Saved data entries
▬▬▬▬▬▬▬▬▬▬
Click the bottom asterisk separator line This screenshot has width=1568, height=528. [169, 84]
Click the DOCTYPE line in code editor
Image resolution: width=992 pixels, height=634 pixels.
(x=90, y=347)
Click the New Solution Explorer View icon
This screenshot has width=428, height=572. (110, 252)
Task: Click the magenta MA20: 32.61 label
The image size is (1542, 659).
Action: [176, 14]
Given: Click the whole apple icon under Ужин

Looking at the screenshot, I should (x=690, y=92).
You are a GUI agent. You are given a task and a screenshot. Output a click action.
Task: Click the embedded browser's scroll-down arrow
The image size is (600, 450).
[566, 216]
▬▬▬▬▬▬▬▬▬▬
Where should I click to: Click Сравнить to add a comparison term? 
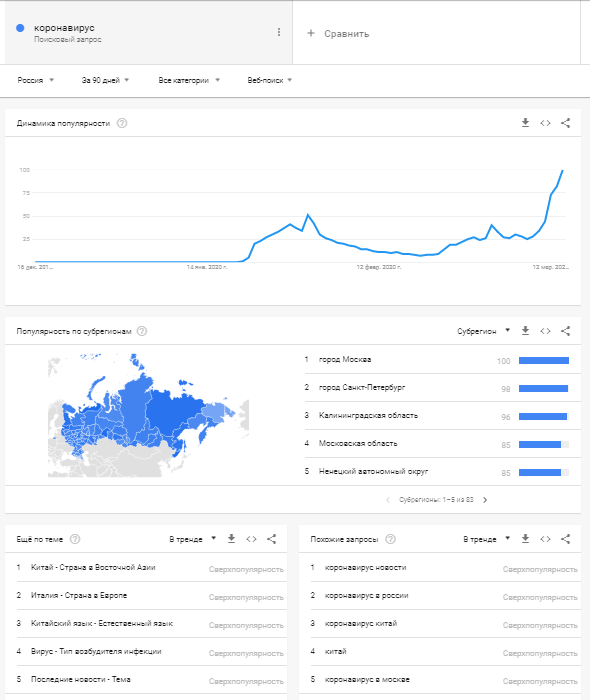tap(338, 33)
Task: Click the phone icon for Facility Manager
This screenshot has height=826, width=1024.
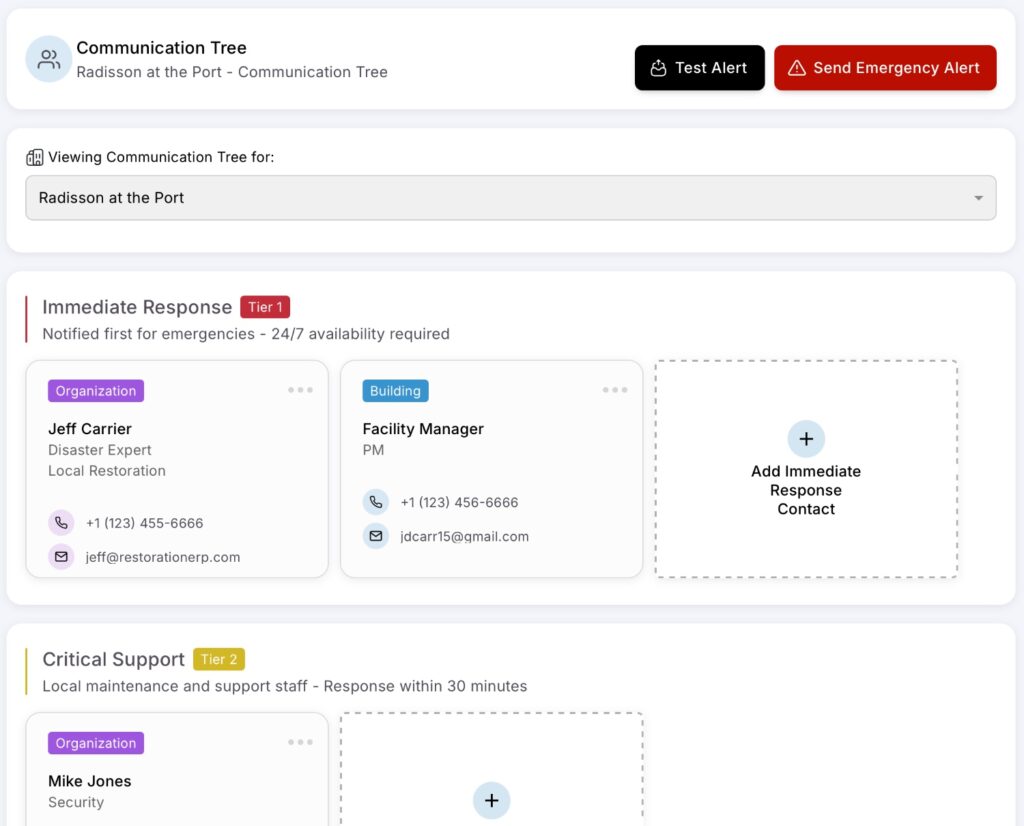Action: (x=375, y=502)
▬▬▬▬▬▬▬▬▬▬
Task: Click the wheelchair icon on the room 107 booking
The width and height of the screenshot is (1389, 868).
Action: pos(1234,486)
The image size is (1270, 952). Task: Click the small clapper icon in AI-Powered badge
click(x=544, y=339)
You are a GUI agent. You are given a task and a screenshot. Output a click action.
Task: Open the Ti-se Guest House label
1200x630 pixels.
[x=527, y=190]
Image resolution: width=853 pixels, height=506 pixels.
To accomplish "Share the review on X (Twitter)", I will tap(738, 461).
▬▬▬▬▬▬▬▬▬▬
Start with the line above that contains "The width and" and stop after the line that contains "Image resolution: width=853". Output those lines exactly, and only those.

The width and height of the screenshot is (1389, 868).
Action: pos(1234,486)
The image size is (1270, 952). Task: Click the small clapper icon in AI-Powered badge
click(x=544, y=339)
You are a GUI agent. You are given a task and a screenshot. Output a click action.
Task: Open the Ti-se Guest House label
1200x630 pixels.
[x=527, y=190]
Image resolution: width=853 pixels, height=506 pixels.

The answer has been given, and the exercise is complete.